Fiction Review: Dracula
Dracula is written as a collection of journal entries, newspaper clippings, letters, etc. The narrative switches from perspective to perspective. It begins with Jonathan Harker, solicitor, narrating the tale of his visit to Count Dracula of Transylvania. The villagers of the area try to warn him against going there, warnings he of course should have heeded. Dracula appears to be an older gentleman, very friendly, who is in the process of acquiring property in London with the intention of moving there. Over the course of the first chapters Harker becomes aware that he has never seen any of Dracula's servants and he only interacts with Dracula at night. He also notices he never sees Dracula eat. And worst, he realizes he is a prisoner of Dracula and contrives a plan to escape.

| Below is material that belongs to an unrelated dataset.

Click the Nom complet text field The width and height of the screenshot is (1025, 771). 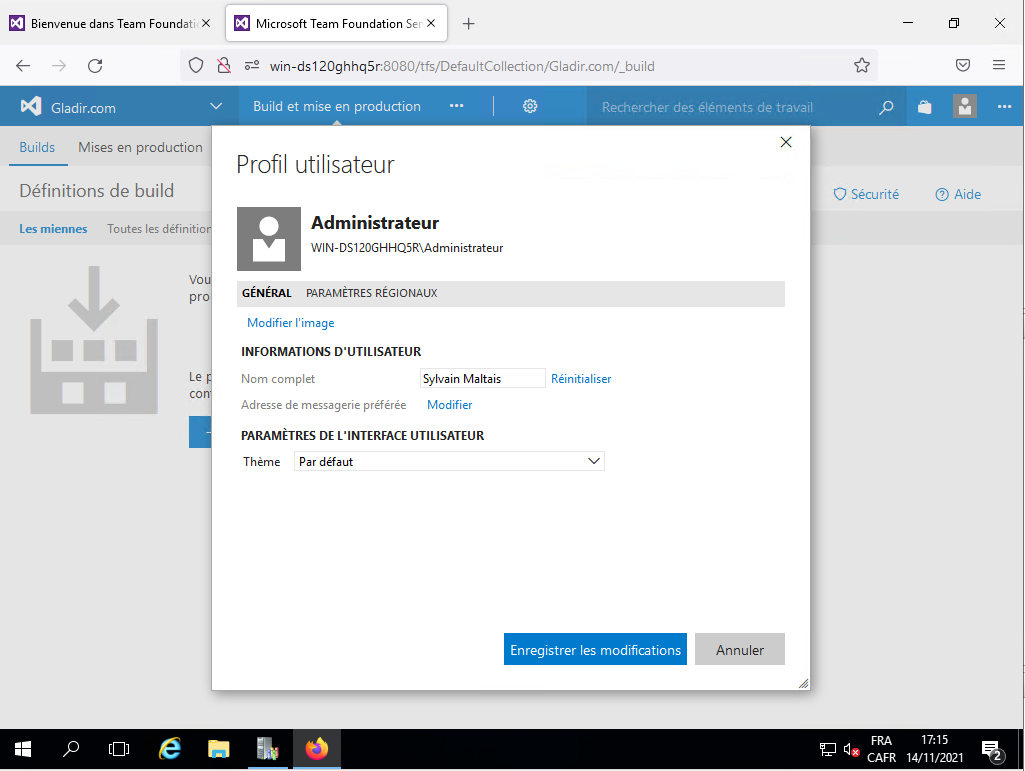[x=482, y=379]
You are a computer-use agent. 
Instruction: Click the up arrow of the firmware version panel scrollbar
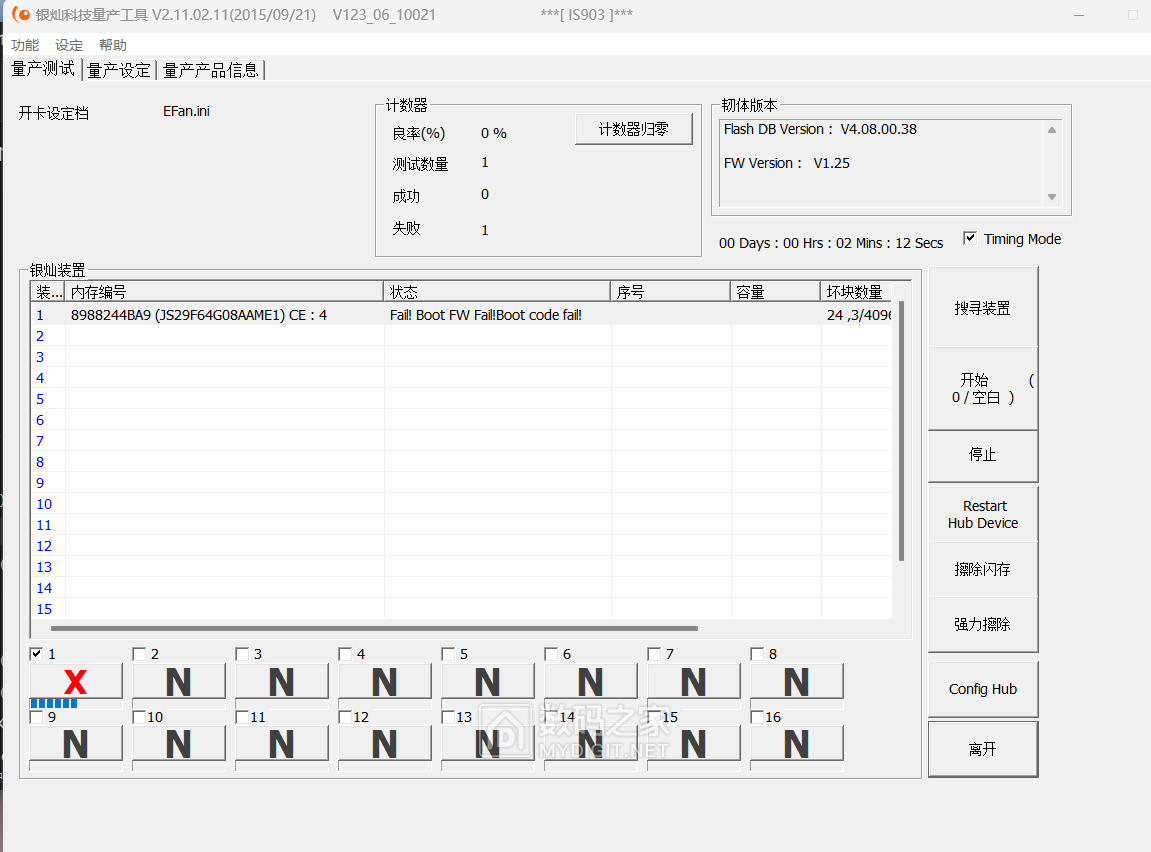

The narration initially stays with Harker for several chapters. However it soon shifts to England. We meet his fiancee, Mina Murray. Her friend Lucy Westenra. We meet her three suitors: Dr. John Seward, owner of a private insane asylum; Quincey Morris, a Texan; and the noble-born Arthur Holmwood. The three gentlemen are all friends with one another and manage to keep their friendship when Lucy becomes engaged to Arthur. However, Lucy begins falling ill of blood loss (hmm...) and is treated by Dr. Seward who consults his teacher Van Helsing.
All of the protagonists are eventually brought together to defeat Dracula. Though Dracula is a difficult foe, a being who has existed for centuries.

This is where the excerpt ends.